As the Wall Street Journal reported in its March 13, 2017 edition, a lawsuit filed by shareholders against Sprint Corp., related to Sprint’s 2005 merger with Nextel, led to the sensational outcome. After a settlement was reached, lawyers for the shareholder plaintiffs submitted their request for attorney’s fees of $4.25 million. In reviewing the request, the Court was particularly focused on $1.5 million worth of work done by a single attorney who purportedly reviewed 48,000-plus documents in the case. The document review attorney averaged 13 hours per day reviewing documents, which led to 6,905 hours of total billable time. In a November 2016 ruling, the Court ultimately concluded that the requested document review fees were, “Unbelievable!” The Court further explained, “It seems that the vast amount of work performed on this case was illusory, perhaps done for the purpose of inflating billable hours,” The Court ultimately slashed the requested fees from $4.25 million to $450,000, and the plaintiffs’ lawyers subsequently appealed the ruling.
The ruling is part of a trend of courts cracking down on illusory or inflated billable hours in cases in which the plaintiff’s firm hopes to recover fees following a judgment or court-approved settlement. We can hope that rulings such as this will be part of a greater trend in courts asking difficult questions of plaintiffs’ attorneys, such as: Why did you have four lawyers at a meeting when one or two would have sufficed? Why did you spend 20 hours reviewing documentation when a paralegal could have reviewed and summarized the documents in less than 10 hours? And what makes you think your hourly rate should be $750 per hour when the market rate for your services is less than half that amount?
If the Court’s ruling in the Sprint shareholder suit had been the end of the story, it would have been a cautionary tale about padding hours and the courts’ willingness to scrutinize claimed fees. But the November 2016 ruling was not the end of the story. As the Wall Street Journal reported, the lead plaintiffs’ firm sent a letter to the judge in February 2017, advising that they had just learned that the attorney who had performed $1.5 million in document review – the attorney whose work had been the subject of significant scrutiny by the Court – was not lawfully entitled to practice in law. He had been disbarred. In 1987.

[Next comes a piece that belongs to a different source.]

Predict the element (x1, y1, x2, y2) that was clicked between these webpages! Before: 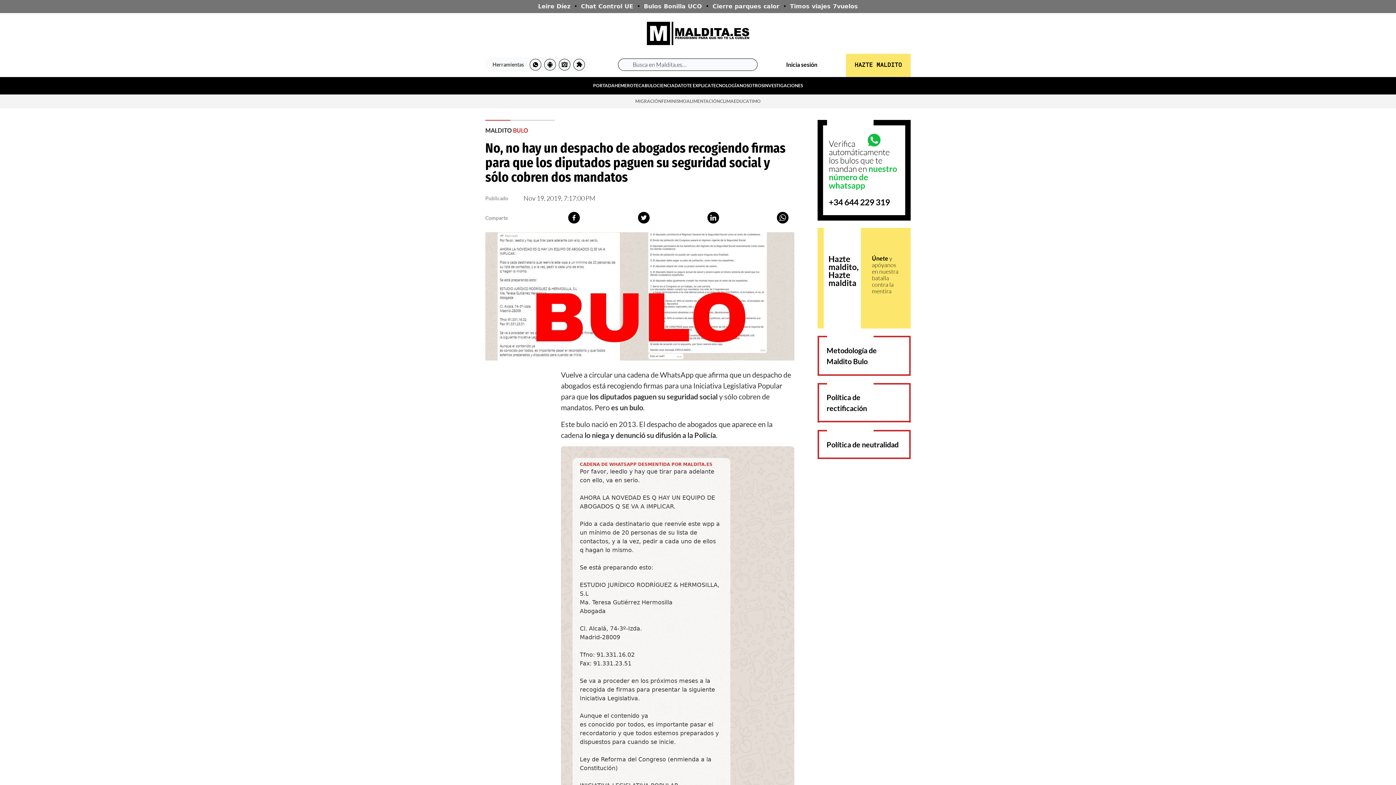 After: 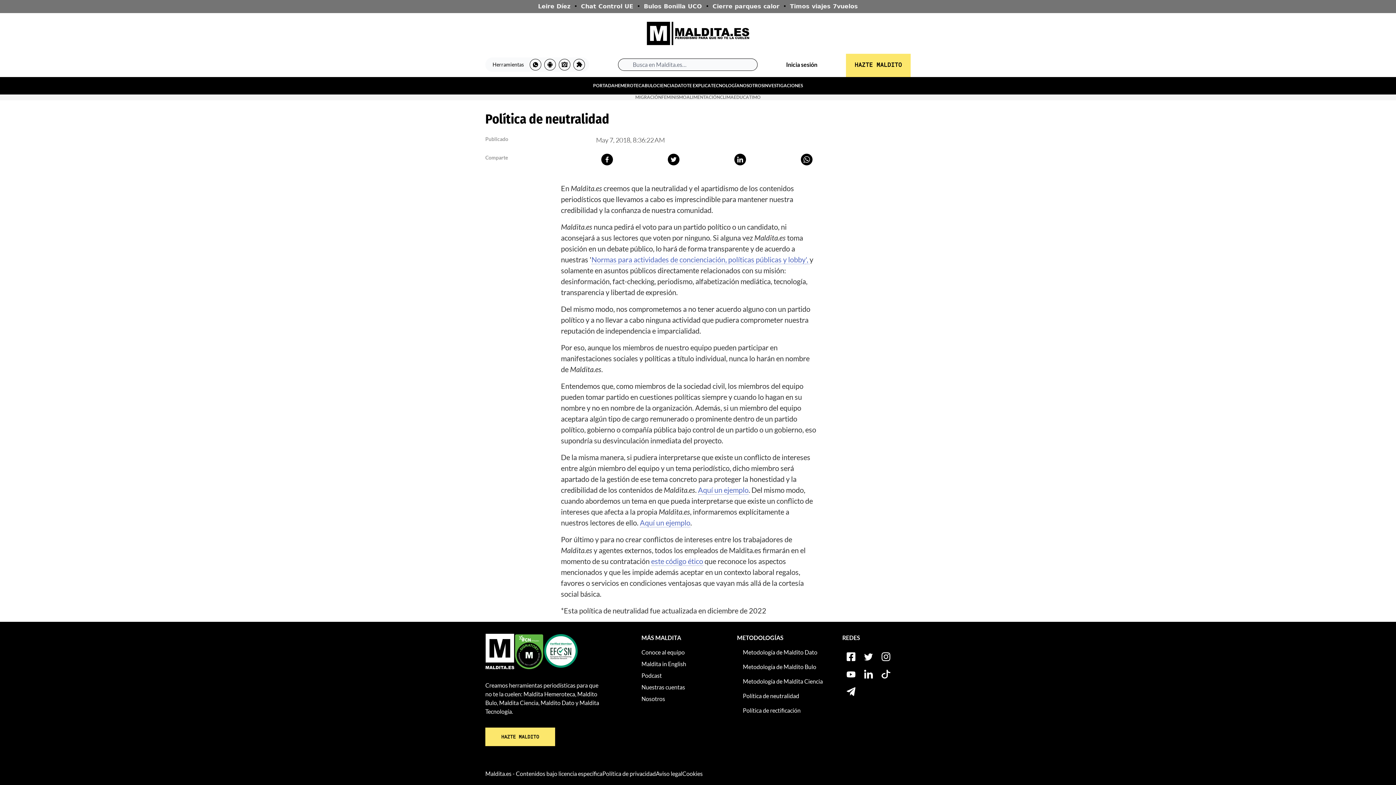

The lead plaintiffs’ firm advised the Court that they had only recently learned of the attorney’s status and had ended their employment relationship with the attorney and advised the local authorities as a result. Further proceedings are ongoing in the Sprint shareholder action, and it is unclear what will happen to the settlement now that the bombshell regarding the attorney’s unauthorized practice of law has been revealed.